I have a data frame that is z-score converted. I want to delete from the data frame (and convert to NA) only those values that are higher or equal to 4, without dropping any row or column. I would appreciate an answer.
Best
You can use the following code:
df <- data.frame(v1 = c(1,3,6,7,3),
v2 = c(2,1,4,6,7),
v3 = c(1,2,3,4,5))
df
#> v1 v2 v3
#> 1 1 2 1
#> 2 3 1 2
#> 3 6 4 3
#> 4 7 6 4
#> 5 3 7 5
is.na(df) <- df >= 4
df
#> v1 v2 v3
#> 1 1 2 1
#> 2 3 1 2
#> 3 NA NA 3
#> 4 NA NA NA
#> 5 3 NA NA
Created on 2022-07-10 by the reprex package (v2.0.1)

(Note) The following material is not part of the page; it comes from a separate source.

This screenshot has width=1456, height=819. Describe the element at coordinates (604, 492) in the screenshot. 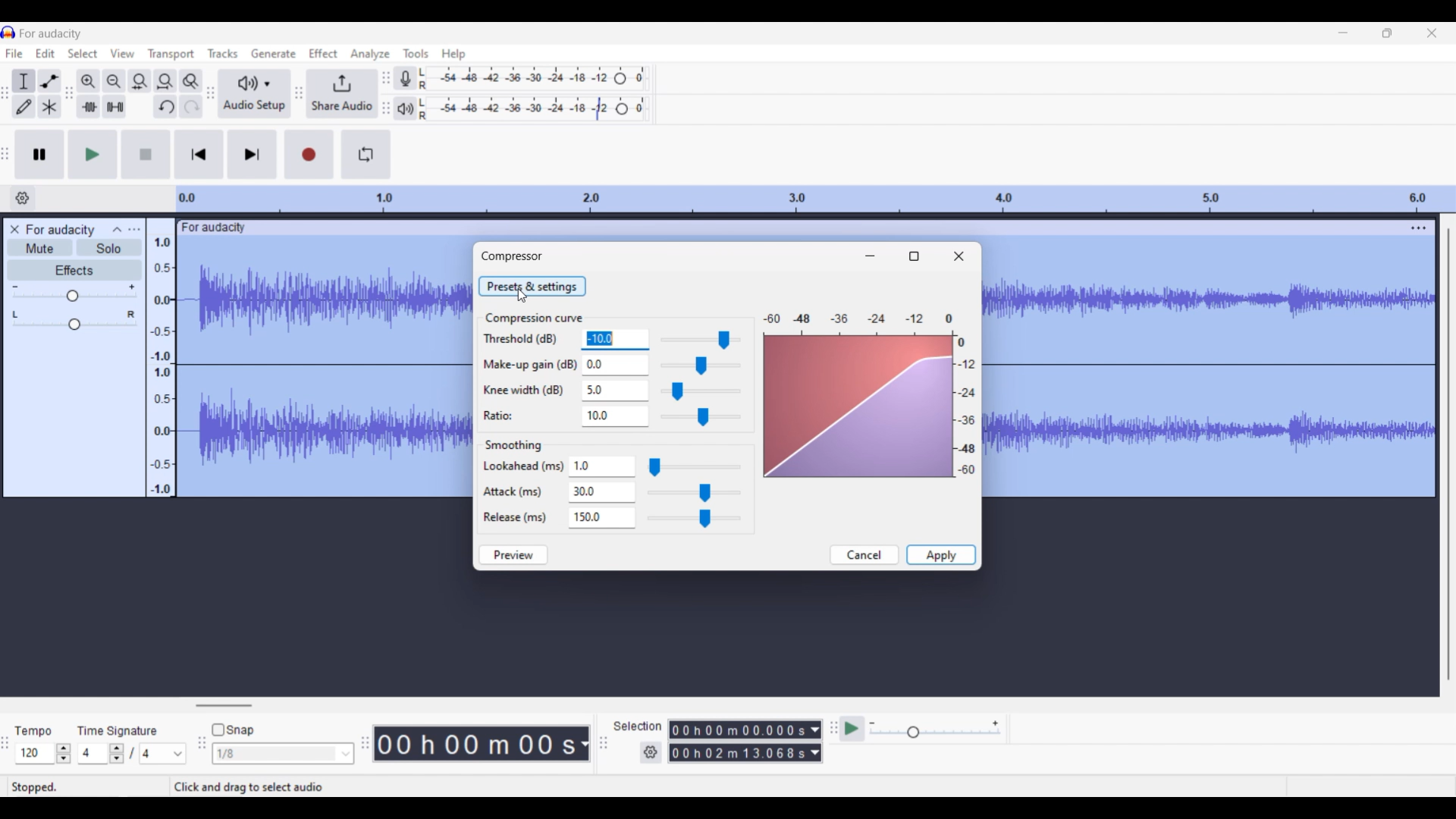

I see `Text box for attack` at that location.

you can simply use df[df>=4] <- NA
to achieve what you want.
df <- data.frame(replicate(10,sample(0:10,10,rep=TRUE)))
> df
X1 X2 X3 X4 X5 X6 X7 X8 X9 X10
1 2 3 4 5 6 4 3 1 10 6
2 5 7 0 4 3 10 10 3 6 10
3 5 5 0 3 1 3 5 7 2 7
4 7 0 4 1 10 0 5 2 5 0
5 8 8 7 8 4 6 6 10 10 0
6 1 4 1 3 3 8 8 0 4 8
7 6 3 3 6 7 4 10 9 7 2
8 2 1 4 0 7 8 10 1 6 3
9 0 9 6 2 9 6 2 9 0 3
10 8 2 1 0 1 4 0 6 2 8
df[df>=4] <- NA
> df
X1 X2 X3 X4 X5 X6 X7 X8 X9 X10
1 2 3 NA NA NA NA 3 1 NA NA
2 NA NA 0 NA 3 NA NA 3 NA NA
3 NA NA 0 3 1 3 NA NA 2 NA
4 NA 0 NA 1 NA 0 NA 2 NA 0
5 NA NA NA NA NA NA NA NA NA 0
6 1 NA 1 3 3 NA NA 0 NA NA
7 NA 3 3 NA NA NA NA NA NA 2
8 2 1 NA 0 NA NA NA 1 NA 3
9 0 NA NA 2 NA NA 2 NA 0 3
10 NA 2 1 0 1 NA 0 NA 2 NA
Here is one more. Using replace_with_na_all()
from naniar
package:
replace_with_na_all()
when you want to replace ALL values that meet a condition across an entire dataset. The syntax here is a little different, and follows the rules for rlang’s expression of simple functions. This means that the function starts with ~
, and when referencing a variable, you use .x
.
https://cran.r-project.org/web/packages/naniar/vignettes/replace-with-na.htmllibrary(naniar)
library(dplyr)
df %>%
replace_with_na_all(condition = ~.x > 4)
v1 v2 v3
<dbl> <dbl> <dbl>
1 1 2 1
2 3 1 2
3 NA 4 3
4 NA NA 4
5 3 NA NA
Though the solution by @Quinten is very concise, just add an approach in tidyverse
library(dplyr)
set.seed(123)
df <- data.frame(
x = sample(1:10, 7),
y = sample(1:10, 7)
)
df %>%
mutate(
across(.fns = ~ if_else(.x >= 4, NA_integer_, .x))
)
#> x y
#> 1 3 NA
#> 2 NA NA
#> 3 2 1
#> 4 NA 2
#> 5 NA 3
#> 6 NA NA
#> 7 1 NA
Created on 2022-07-10 by the reprex package (v2.0.1)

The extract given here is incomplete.